This, in the Shiny Sheet:

Beachgoers wore puzzled looks while watching more than 25 children and parents throwing bread into the ocean, without a seagull in sight.

Just before noon on Sunday, the group made the trip from Temple Emanu-El to the Atlantic to cast the bread during a special children’s service for Tashlikh, which means “casting off.” Most sang along the way while remembering sins from the past year.

The service is held on the second day of Rosh Hashanah, the Jewish New Year, and is part of a fresh start for the year.

Cantor Mitchell Martin read scripture before children divided the bread that symbolizes sins to be absorbed by the ocean, never to come back.

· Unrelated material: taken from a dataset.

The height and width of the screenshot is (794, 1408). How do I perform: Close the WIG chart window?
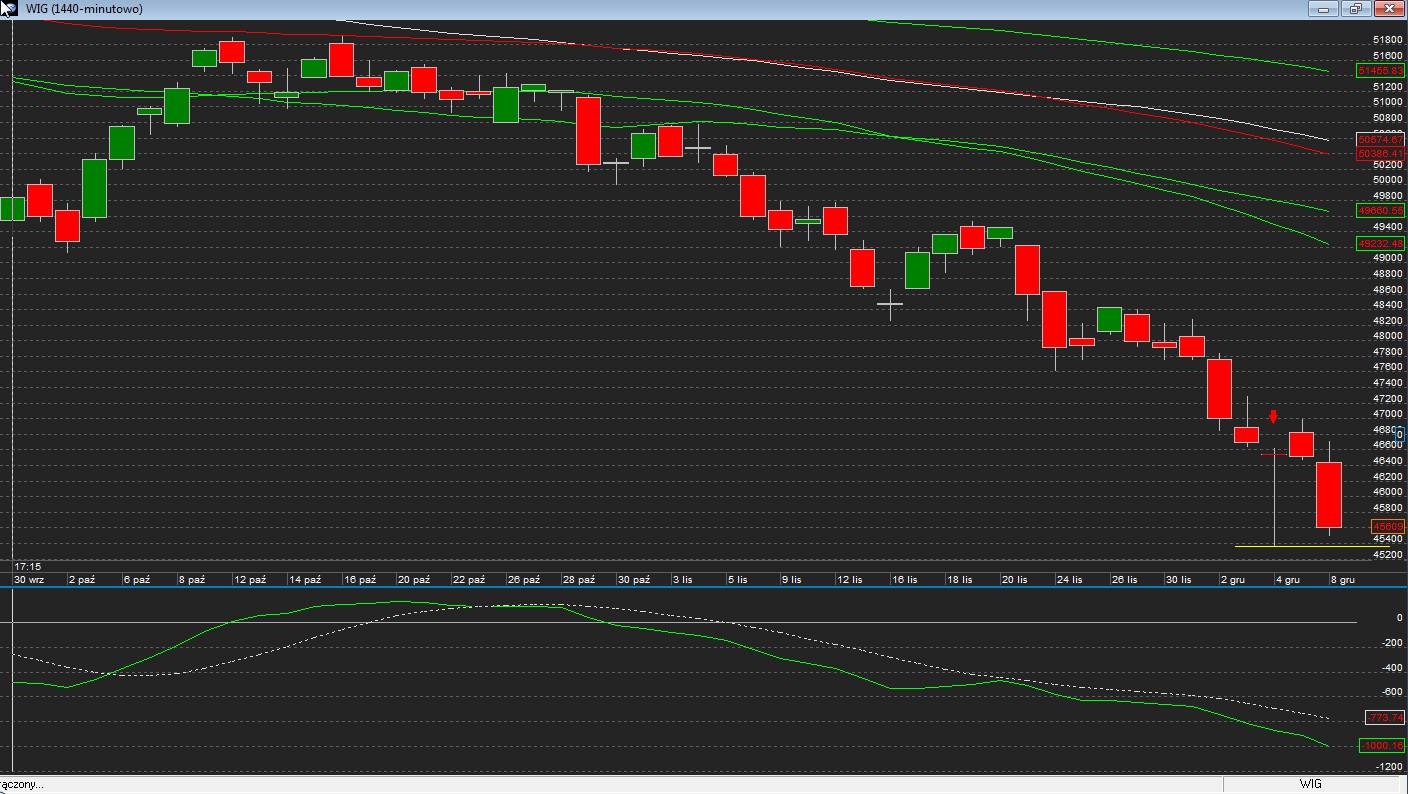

I had never heard of this until now.

It brings to mind a couple of Biblical passages (the latter more applicable to Yom Kippur, coming up shortly):

“Cast thy bread upon the waters: for thou shalt find it after many days.” Ecclesiastes 11:1, KJV.

“And it is in the fulfilment of the will of God that we have been purified by the sacrifice, once and for all, of the body of Jesus Christ. Every other priest stands day after day at his ministrations, and offers the same sacrifices over and over again–sacrifices that can never take sins away. But, this priest, after he had offered one sacrifice for sins, which should serve for all time, ‘took his seat at the right hand of God,’ and has since then been waiting ‘for his enemies to be put as a stool for his feet.’” Hebrews 10:10-13, TCNT.